Davis talks about a drop in unemployment in the region. Of course on the face of it that must be welcome but I question the nature of the jobs available. We also see the weekly price rises in the supermarkets while wages stay put and the local housing market beginning to stagnate. The picture is more nuanced. Corbyn at least has the courage to propose a progressive and transparent rise in income tax at the top end, which Davis slates as an attack on the middle and working classes yet of course his own party propose a stealth tax on dementia and school kids nutrition.
Davis then goes on to extol the workers rights, which the Tories will introduce in exchange for those lost from the EU. Of course, the detail remains to be seen but you will need to be a ‘worker’ to benefit and probably of some years with the same employer to qualify. What people in our county need more than ever at the moment is some security in a time of extreme change. That means good jobs, with reasonable wages and prospects and a proper social safety net if things go wrong. Time for in-work training is great but at a moment when we face potentially the greatest technological revolution of all time, there will need to for greater training at all stages in life in or out of work. Davis mentions education only in passing and yet this is Yorkshire’s weak point where we desperately need co-ordinated policy-making and investment.
Turning to our all-important agricultural sector, maybe it is a mistake but the article states, ‘the Conservatives will also ensure that the county’s farmers get the best possible deal from Brussels’. Perhaps this means they foresee a continuing relationship? This is confusing for our farmers, they like other businesses need to know where they stand, exactly what they might expect in terms of state support and support for what? Will it just be for food production or will it be – as with the EU – a mix also helping protect our environment.

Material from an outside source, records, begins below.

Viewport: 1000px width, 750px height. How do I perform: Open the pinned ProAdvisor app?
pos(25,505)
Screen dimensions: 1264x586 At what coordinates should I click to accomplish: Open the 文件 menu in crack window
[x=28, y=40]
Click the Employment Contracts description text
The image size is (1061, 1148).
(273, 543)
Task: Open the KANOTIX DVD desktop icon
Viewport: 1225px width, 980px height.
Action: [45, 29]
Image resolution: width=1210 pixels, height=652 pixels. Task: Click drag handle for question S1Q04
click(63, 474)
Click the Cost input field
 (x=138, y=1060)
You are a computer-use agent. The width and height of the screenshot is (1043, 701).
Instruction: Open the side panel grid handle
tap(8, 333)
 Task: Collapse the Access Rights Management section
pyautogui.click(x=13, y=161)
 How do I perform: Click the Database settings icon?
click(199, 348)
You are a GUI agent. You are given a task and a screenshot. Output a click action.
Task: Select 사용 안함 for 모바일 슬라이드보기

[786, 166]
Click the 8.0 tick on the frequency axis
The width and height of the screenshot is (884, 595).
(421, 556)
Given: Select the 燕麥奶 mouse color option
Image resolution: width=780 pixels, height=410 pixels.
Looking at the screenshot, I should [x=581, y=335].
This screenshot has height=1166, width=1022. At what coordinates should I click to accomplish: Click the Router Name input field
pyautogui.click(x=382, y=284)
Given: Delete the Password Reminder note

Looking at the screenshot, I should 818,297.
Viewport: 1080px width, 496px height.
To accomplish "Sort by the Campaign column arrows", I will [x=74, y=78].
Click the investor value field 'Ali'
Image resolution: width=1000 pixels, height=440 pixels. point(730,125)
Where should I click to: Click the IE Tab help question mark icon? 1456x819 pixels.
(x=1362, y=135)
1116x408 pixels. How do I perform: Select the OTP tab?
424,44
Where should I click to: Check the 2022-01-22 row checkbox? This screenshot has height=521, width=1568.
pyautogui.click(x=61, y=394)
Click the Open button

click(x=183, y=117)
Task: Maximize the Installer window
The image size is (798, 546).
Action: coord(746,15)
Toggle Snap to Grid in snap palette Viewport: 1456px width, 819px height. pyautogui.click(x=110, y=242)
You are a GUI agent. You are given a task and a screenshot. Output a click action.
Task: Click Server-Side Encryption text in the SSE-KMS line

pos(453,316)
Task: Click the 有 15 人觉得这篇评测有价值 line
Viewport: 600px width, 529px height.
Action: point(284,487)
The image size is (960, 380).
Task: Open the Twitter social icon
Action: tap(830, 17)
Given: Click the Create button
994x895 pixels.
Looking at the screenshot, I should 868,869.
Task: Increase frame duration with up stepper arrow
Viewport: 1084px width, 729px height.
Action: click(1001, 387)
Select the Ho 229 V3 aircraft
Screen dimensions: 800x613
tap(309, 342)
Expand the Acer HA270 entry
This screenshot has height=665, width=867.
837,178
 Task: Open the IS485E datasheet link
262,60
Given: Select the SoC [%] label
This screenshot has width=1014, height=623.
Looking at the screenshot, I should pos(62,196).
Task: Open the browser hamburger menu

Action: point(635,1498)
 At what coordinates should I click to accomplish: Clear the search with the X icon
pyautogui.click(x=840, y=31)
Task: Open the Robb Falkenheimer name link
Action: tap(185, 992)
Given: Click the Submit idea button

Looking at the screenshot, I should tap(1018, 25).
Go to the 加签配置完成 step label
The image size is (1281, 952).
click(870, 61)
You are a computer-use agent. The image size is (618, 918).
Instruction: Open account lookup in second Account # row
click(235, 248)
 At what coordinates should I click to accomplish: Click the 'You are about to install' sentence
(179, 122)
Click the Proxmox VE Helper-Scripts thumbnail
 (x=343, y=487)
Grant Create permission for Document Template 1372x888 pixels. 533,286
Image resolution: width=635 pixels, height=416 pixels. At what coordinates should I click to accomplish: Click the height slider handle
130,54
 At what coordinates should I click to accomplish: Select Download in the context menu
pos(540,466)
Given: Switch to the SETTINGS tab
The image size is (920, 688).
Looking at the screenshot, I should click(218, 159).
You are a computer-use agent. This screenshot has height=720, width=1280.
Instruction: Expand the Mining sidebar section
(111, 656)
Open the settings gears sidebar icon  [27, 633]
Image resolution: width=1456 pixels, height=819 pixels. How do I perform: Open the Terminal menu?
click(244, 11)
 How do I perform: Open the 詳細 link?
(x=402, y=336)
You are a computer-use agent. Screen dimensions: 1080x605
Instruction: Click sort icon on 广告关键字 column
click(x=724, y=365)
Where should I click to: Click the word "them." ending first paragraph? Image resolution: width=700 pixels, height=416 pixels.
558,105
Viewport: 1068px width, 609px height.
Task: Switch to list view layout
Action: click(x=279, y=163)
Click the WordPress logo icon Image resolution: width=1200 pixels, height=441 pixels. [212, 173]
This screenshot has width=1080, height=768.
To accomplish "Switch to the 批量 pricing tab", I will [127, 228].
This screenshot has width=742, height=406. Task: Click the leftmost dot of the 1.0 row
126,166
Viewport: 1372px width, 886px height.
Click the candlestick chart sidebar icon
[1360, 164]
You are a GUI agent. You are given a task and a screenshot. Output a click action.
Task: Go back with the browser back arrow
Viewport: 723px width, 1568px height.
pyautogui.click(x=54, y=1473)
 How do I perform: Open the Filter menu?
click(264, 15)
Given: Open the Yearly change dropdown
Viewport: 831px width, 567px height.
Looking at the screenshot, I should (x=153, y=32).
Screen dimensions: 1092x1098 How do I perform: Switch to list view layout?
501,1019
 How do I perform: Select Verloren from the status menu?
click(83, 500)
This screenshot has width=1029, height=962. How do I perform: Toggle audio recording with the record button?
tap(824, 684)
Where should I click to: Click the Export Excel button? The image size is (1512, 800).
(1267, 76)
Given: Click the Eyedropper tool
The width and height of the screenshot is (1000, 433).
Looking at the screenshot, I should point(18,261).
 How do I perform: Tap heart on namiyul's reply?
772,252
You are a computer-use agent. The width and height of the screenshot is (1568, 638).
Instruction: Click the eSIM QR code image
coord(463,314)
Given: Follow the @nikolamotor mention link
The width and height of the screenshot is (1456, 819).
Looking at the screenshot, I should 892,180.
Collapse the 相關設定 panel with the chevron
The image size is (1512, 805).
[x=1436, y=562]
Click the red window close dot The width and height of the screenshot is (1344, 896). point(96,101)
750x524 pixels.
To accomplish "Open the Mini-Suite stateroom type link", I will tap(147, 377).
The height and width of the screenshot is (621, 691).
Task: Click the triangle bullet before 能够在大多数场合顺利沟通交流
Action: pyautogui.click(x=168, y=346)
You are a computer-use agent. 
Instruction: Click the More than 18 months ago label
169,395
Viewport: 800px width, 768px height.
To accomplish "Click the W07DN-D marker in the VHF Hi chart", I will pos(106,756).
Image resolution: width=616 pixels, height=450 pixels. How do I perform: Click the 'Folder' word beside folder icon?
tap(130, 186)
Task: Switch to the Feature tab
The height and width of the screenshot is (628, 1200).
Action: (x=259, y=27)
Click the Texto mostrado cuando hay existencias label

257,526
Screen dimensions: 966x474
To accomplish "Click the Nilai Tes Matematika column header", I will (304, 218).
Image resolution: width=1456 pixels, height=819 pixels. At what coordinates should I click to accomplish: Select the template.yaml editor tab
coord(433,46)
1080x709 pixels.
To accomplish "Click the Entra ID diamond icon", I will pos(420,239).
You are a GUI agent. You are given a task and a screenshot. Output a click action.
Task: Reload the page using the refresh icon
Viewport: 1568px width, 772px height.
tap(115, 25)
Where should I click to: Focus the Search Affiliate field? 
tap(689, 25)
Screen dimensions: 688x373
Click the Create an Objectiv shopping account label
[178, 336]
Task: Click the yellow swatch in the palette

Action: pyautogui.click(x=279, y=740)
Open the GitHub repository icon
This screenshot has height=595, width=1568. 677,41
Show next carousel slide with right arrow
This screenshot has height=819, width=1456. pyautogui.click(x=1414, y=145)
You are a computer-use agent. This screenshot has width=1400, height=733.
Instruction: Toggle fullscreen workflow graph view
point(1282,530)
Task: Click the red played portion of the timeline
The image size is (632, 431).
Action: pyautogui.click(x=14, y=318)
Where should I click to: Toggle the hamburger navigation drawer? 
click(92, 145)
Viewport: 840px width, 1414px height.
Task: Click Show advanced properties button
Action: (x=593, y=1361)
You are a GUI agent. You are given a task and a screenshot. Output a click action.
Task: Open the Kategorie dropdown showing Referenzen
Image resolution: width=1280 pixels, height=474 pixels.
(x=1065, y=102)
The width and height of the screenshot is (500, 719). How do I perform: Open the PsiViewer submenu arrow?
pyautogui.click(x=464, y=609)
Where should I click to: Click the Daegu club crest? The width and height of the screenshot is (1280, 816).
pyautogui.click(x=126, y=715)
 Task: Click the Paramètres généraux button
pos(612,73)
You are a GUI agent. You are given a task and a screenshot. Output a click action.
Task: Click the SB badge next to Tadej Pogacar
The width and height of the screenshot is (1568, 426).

In respect of the latter, the omens are not good bearing in mind the way the Tory government has risen roughshod over environmental concerns about fracking in Yorkshire, making planning decisions over the heads of local authorities. Farmers are key to our food production and the environmental custodianship of our beautiful Yorkshire landscape. They deserve to know how to structure their businesses for the future.
We are told farmers can expect free and frictionless trade with the EU; now that will be a huge achievement without either membership of the Customs Union or the Single Market; as an aspiration it is worthy but nevertheless seems contradictory to the apparent political framework the Government has set itself to work within.
Corbyn we are told is incapable of negotiating with the 27 Member States of the EU but that we should have faith in Davis. How can we when he and the Prime Minster insist on trumpeting this fundamental error? A basic EU law textbook will tell them that they will not be negotiating with the 27 but with the Commission on behalf of the 27. It maybe a small point but it is indicative of a worrying misunderstanding of the process.
Finally, we are told we can expect ‘continued’ investment in schools, roads and rail. Well it will still be a fraction of that which goes into London and the South East and we might ask when over the last 30 years have we seen Mr. Davis championing that disparity on our behalf. It’s clear that Yorkshire needs a voice but he and the Conservatives are not that voice!